LESETEXT
Nach abermaligen Lockdowns bei Bach, Mahler und Scelsi noch lange Zeit in halbvollen Konzertsälen sitzen, um Neue Musik konzentriert zu hören.
Thomas-Bernhard-Inszenierungen in halbleeren Theatersälen in sich aufzunehmen und sich zu freuen, dass die Leere im Parkett das törichte Missverständnis abmildert, dass Bernhard, von Berlin über München bis Wien, zunehmend als von Sarkasmus befreite Komödie inszeniert wird.
Die Aura des Originals
Zu viele Menschen begnügen sich in Zeiten von Corona mit kulturfernen digitalen Abtötungsstrategien. Gerade jetzt bleibt die gesellschaftliche Mehrheit der Kultur ferner denn je. Den Abstieg von der analogen "Leseratte" zum digitalen "Kurztextwurm" haben hunderte Millionen von Menschen weltweit in nur wenigen Jahrzehnten geschafft.
Auch aus diesem Grund ist es folgerichtig, dass Kommunen und Museen auf Digitalisierung setzen. Einmal verwirklicht, wälzen sich vielleicht nur noch die interessierten Teile der bisherigen Touristenmassen tatsächlich durch die Uffizien in Florenz oder den Louvre in Paris.
Die mäßig Interessierten können vieles auch virtuell erleben, ohne sich der Mühe unterziehen zu müssen, jeden Ort tatsächlich zu besuchen; sie können ihre Selfies in vorgefertigte VR-Masken jeder beliebigen Sehenswürdigkeit einbetten - mit zur Uhrzeit passendem Lichteinfall - und damit die Daheimgebliebenen digital informieren oder auch provozieren. Die Aura des Originals jedoch bleibt in solchen Fällen für den einsamen Betrachter störungsfrei erhalten.

EXTRAHIERTE INFORMATIONEN
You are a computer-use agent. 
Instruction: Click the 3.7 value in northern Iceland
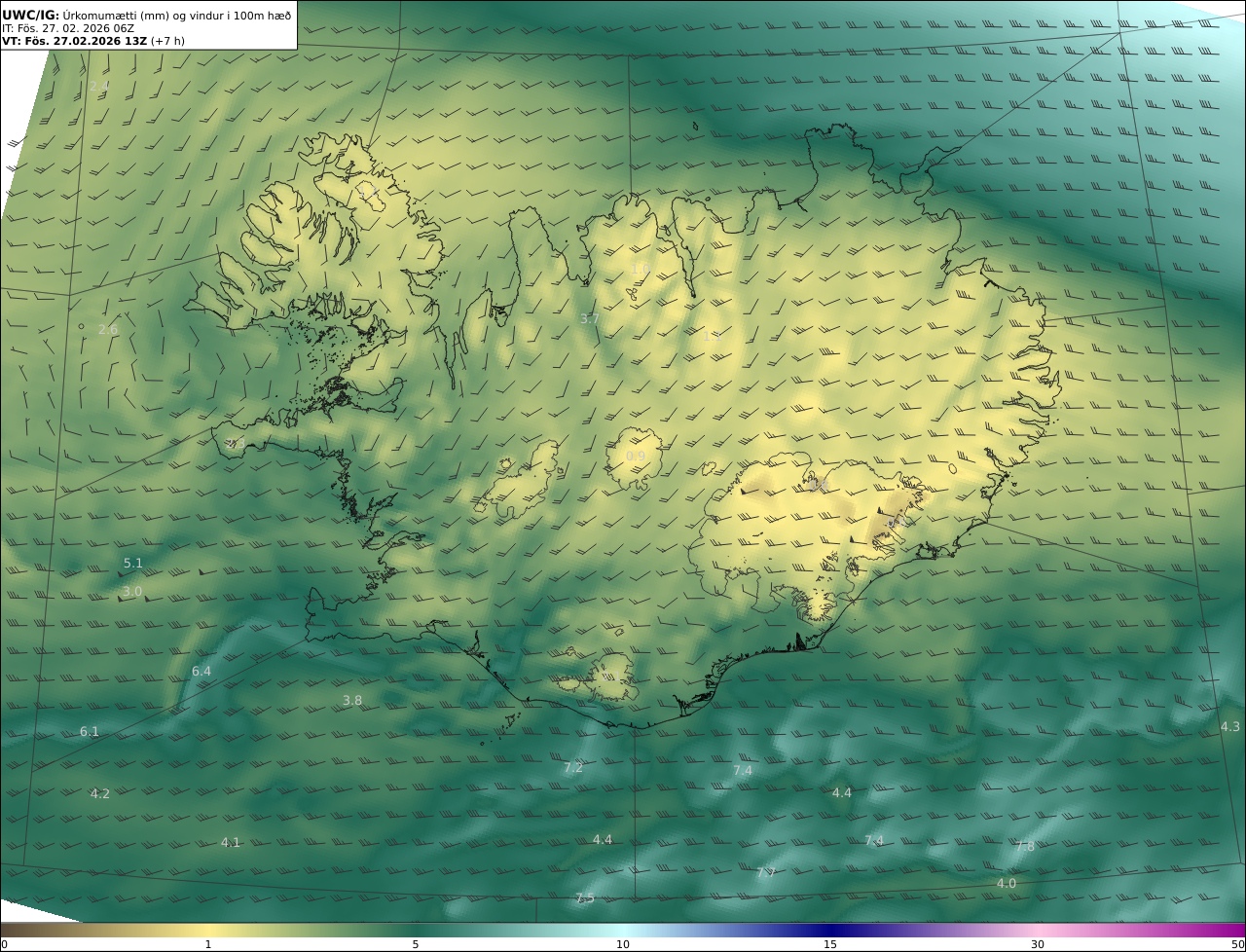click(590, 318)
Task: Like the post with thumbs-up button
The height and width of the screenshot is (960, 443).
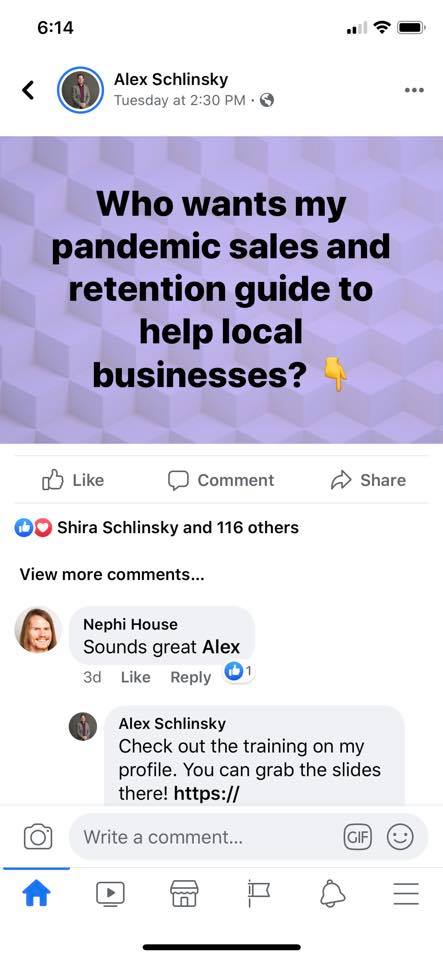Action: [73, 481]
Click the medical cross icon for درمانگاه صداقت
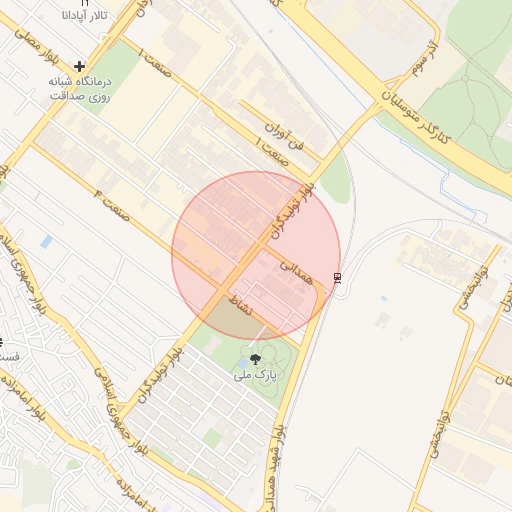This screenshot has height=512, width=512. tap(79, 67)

* * *

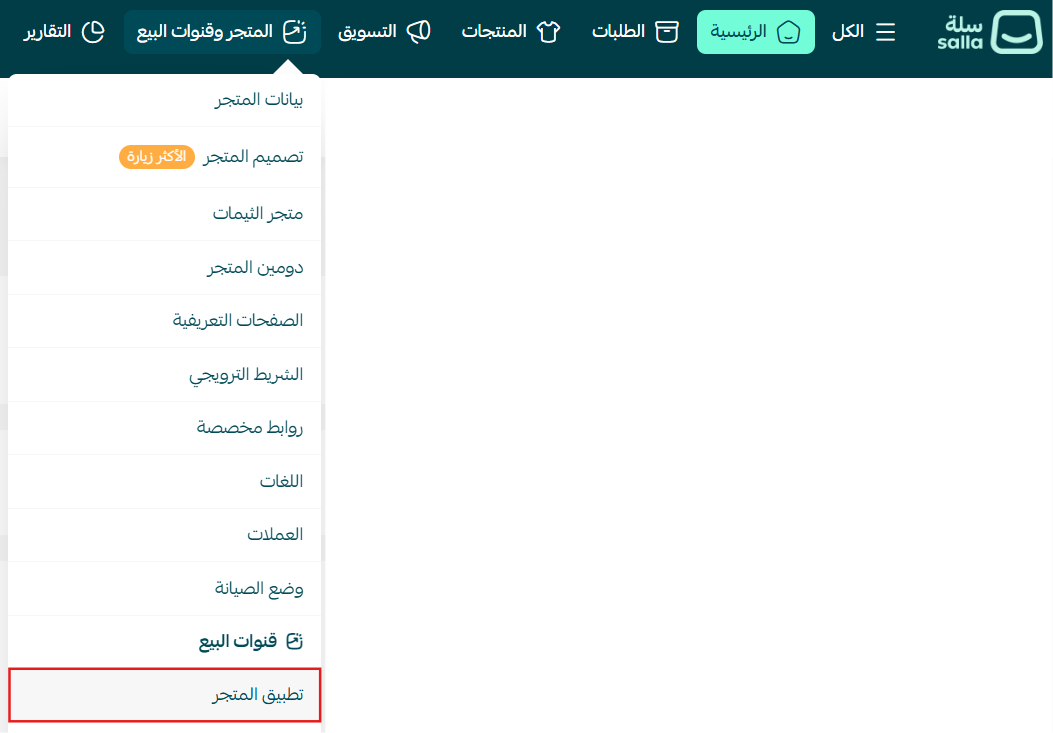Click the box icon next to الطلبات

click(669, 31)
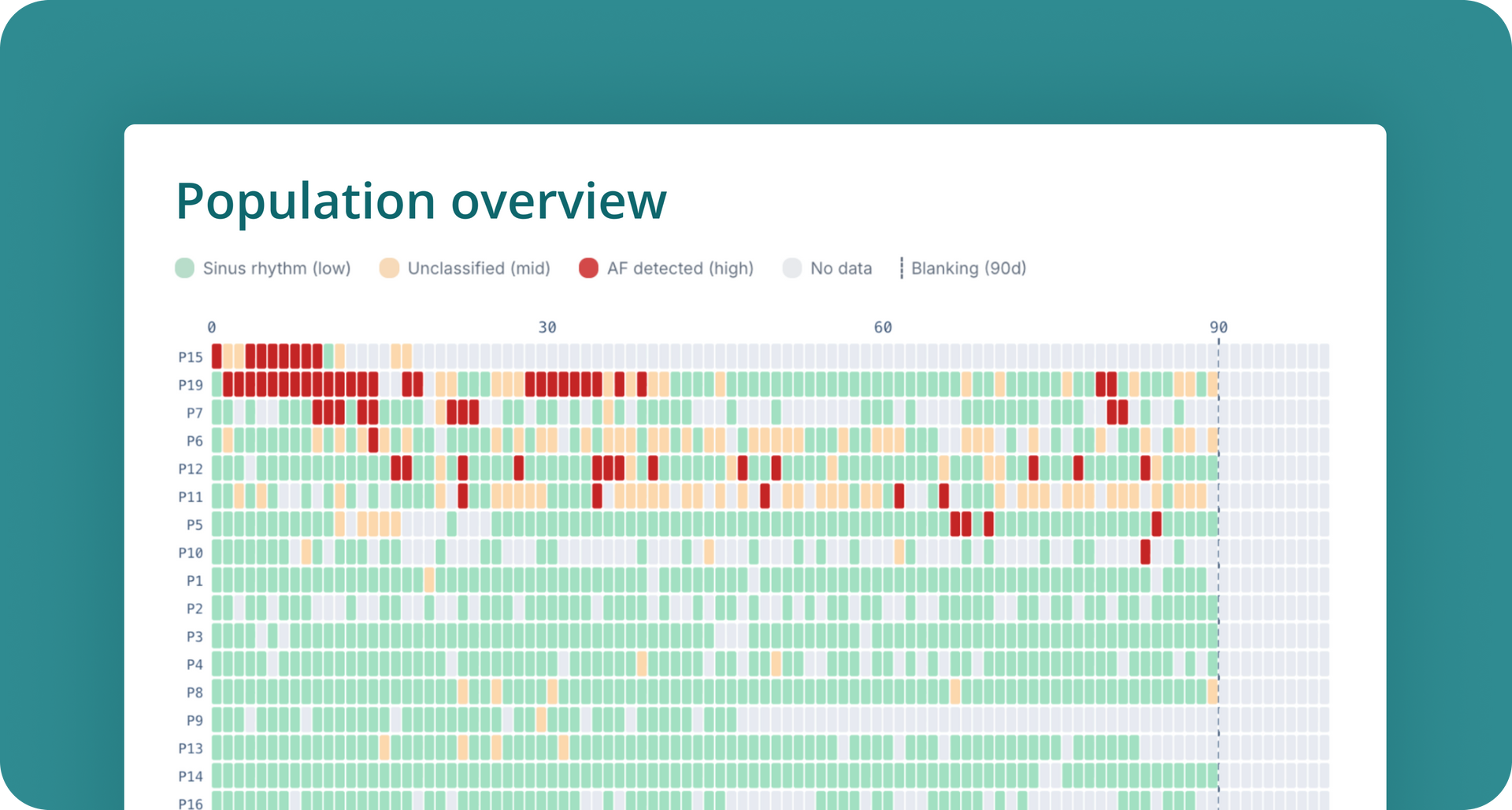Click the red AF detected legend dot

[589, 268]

IHRE AUFGABEN
1. Bearbeiten Sie den Lesetext, indem Sie den Abschnitt beginnend mit "Thomas-Bernhard-Inszenierungen in halbleeren" und weiter bis einschließlich "wenigen Jahrzehnten geschafft." wiedergeben und dabei "Parkett" durch "Zuschauerraum" ersetzen.
2. Fassen Sie den Lesetext in zwei Sätzen zusammen.
Die Einträge stammen aus einer anderen Quelle als der Lesetext.

ERGEBNISSE DER ÜBUNG
1.
Thomas-Bernhard-Inszenierungen in halbleeren Theatersälen in sich aufzunehmen und sich zu freuen, dass die Leere im Zuschauerraum das törichte Missverständnis abmildert, dass Bernhard, von Berlin über München bis Wien, zunehmend als von Sarkasmus befreite Komödie inszeniert wird.
Die Aura des Originals
Zu viele Menschen begnügen sich in Zeiten von Corona mit kulturfernen digitalen Abtötungsstrategien. Gerade jetzt bleibt die gesellschaftliche Mehrheit der Kultur ferner denn je. Den Abstieg von der analogen "Leseratte" zum digitalen "Kurztextwurm" haben hunderte Millionen von Menschen weltweit in nur wenigen Jahrzehnten geschafft.

2. In halbvollen Konzertsälen lässt sich Neue Musik konzentriert hören, und in halbleeren Theatersälen mildert die Leere das Missverständnis ab, dass Thomas Bernhard zunehmend als von Sarkasmus befreite Komödie inszeniert wird. Da sich in Zeiten von Corona zu viele Menschen mit digitalen Angeboten begnügen und die Mehrheit der Kultur ferner denn je bleibt, setzen Kommunen und Museen folgerichtig auf Digitalisierung, sodass mäßig Interessierte vieles virtuell erleben können, während die Aura des Originals für den einsamen Betrachter störungsfrei erhalten bleibt.